§ **What is expected**
Where does the word "will" show up in the data? Please find each such line and copy it.

---------- Listed records ----------

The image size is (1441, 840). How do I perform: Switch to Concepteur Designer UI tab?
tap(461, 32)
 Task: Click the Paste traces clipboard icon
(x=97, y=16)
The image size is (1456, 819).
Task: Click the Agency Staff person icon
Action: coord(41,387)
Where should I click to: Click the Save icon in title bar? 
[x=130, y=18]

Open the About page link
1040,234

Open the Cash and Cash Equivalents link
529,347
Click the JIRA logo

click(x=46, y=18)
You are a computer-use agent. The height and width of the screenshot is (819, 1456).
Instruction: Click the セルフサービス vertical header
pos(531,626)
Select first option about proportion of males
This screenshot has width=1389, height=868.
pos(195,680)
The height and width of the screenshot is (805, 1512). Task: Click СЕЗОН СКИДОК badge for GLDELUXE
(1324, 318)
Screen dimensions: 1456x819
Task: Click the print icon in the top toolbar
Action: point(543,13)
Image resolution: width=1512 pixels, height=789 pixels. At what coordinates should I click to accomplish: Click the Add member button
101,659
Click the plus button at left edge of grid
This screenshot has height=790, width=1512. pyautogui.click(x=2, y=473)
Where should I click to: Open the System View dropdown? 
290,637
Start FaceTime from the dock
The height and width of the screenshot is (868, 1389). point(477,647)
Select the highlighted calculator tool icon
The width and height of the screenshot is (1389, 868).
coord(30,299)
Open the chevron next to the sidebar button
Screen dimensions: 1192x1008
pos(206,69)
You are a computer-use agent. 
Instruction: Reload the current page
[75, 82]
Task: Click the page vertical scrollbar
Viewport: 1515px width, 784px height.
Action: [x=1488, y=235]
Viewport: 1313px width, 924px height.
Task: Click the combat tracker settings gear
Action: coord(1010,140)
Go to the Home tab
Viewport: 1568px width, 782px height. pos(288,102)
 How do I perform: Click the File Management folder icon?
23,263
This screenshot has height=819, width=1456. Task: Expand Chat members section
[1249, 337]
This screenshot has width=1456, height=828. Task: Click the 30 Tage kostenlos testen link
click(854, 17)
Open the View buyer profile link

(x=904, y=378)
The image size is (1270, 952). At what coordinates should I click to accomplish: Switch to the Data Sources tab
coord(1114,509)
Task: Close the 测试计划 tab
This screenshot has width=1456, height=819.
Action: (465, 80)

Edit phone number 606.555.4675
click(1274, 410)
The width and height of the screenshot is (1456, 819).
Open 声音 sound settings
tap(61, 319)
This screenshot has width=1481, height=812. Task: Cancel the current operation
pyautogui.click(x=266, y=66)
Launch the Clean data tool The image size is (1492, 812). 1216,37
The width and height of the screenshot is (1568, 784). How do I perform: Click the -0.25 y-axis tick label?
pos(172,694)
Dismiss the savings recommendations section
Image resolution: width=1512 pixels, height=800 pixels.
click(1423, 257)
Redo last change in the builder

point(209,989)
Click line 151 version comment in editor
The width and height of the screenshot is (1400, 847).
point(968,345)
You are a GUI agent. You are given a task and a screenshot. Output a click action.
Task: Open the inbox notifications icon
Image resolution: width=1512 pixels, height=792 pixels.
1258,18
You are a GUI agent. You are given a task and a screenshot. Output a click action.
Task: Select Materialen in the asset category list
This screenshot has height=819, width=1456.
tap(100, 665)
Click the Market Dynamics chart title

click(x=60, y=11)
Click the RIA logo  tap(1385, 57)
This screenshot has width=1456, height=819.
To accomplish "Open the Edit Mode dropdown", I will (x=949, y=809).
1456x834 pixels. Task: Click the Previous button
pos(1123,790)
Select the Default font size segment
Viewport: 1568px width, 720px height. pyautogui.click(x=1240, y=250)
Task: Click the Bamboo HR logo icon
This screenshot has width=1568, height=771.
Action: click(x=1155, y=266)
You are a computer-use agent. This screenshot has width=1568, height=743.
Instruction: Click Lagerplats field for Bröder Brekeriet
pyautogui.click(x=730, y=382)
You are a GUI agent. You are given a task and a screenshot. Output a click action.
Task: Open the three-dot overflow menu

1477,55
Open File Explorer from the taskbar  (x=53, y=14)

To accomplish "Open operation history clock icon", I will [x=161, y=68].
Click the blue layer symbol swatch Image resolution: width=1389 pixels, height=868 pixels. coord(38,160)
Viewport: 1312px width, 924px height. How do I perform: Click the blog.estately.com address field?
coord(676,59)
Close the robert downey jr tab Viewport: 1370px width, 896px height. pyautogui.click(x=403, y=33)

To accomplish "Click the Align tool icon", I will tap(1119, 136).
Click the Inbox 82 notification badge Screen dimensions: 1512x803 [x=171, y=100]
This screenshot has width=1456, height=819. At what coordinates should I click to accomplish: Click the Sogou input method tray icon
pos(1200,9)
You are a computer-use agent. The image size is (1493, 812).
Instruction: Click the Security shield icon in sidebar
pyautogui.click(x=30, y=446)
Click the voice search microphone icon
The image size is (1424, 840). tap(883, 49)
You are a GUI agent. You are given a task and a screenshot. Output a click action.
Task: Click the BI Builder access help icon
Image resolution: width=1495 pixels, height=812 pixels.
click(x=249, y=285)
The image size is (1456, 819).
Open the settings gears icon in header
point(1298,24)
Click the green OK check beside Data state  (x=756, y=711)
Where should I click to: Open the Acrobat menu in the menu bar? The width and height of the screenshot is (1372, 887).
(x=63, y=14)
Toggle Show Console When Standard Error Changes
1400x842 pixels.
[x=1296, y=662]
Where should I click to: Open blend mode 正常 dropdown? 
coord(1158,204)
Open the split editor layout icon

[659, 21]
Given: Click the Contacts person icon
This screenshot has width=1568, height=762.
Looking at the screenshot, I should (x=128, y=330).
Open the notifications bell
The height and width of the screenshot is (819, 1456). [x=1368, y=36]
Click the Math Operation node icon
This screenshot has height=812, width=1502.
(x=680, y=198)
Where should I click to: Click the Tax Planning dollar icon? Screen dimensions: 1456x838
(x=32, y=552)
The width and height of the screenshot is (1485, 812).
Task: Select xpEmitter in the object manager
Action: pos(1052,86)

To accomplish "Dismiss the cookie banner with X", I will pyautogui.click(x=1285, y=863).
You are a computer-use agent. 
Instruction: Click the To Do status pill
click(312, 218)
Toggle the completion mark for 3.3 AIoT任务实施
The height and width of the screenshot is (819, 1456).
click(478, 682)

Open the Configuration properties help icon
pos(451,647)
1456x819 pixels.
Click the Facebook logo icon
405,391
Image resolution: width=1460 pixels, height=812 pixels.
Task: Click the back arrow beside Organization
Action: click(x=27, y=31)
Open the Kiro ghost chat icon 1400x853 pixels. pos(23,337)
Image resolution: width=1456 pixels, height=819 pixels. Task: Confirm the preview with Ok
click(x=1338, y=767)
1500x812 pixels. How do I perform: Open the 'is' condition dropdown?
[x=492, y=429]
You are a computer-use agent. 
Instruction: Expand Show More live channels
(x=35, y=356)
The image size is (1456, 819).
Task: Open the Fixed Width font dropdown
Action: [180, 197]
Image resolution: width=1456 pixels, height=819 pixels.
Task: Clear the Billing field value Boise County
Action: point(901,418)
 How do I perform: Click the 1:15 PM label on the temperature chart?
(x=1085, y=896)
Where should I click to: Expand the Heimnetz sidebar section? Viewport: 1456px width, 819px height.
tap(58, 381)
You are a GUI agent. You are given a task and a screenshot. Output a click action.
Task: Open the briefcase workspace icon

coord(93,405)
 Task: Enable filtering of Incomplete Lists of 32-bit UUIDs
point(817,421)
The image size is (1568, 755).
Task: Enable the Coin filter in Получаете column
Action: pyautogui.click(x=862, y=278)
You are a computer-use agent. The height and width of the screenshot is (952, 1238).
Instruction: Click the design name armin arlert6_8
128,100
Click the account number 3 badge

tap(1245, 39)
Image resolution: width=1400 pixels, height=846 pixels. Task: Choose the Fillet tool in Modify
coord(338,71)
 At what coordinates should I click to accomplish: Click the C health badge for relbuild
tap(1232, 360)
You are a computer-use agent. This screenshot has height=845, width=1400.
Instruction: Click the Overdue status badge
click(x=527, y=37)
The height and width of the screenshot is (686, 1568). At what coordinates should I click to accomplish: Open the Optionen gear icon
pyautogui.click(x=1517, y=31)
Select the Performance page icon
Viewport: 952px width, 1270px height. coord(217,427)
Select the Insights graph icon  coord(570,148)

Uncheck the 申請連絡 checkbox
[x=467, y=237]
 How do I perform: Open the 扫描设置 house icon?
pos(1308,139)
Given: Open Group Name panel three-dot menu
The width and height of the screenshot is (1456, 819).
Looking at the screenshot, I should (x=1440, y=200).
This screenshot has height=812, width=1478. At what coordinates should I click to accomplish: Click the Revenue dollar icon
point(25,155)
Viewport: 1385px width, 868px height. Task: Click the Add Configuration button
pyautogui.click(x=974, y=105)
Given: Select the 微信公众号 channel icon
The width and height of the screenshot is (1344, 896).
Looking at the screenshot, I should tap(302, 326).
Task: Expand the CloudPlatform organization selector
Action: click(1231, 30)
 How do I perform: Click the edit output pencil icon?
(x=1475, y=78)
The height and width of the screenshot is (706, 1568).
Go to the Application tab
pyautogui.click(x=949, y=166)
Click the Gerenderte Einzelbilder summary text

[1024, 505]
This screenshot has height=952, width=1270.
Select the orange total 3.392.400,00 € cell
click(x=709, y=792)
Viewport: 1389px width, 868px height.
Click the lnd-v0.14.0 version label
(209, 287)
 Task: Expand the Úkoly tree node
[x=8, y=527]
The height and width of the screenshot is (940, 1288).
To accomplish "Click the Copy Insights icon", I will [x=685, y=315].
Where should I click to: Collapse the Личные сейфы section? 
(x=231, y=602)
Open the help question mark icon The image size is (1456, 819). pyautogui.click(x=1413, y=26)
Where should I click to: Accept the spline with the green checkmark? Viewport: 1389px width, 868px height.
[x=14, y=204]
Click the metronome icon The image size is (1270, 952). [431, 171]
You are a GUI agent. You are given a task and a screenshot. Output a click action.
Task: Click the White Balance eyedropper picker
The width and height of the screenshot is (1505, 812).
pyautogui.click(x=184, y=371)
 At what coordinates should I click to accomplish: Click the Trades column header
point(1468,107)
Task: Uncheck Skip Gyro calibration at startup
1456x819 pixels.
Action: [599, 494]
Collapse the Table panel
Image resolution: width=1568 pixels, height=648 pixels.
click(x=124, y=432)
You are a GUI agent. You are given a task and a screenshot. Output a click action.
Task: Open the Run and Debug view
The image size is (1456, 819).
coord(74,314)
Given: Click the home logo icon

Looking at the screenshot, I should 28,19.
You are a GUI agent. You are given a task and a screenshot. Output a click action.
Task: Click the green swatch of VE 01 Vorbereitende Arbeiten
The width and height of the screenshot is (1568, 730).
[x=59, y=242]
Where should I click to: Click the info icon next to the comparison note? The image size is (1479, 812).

----------

§ **Expected answer**
To accomplish "Open the Edit Mode dropdown", I will (x=949, y=809).
To accomplish "Open operation history clock icon", I will [x=161, y=68].
To accomplish "Click the Align tool icon", I will tap(1119, 136).
To accomplish "Dismiss the cookie banner with X", I will pyautogui.click(x=1285, y=863).
To accomplish "Click the Copy Insights icon", I will [x=685, y=315].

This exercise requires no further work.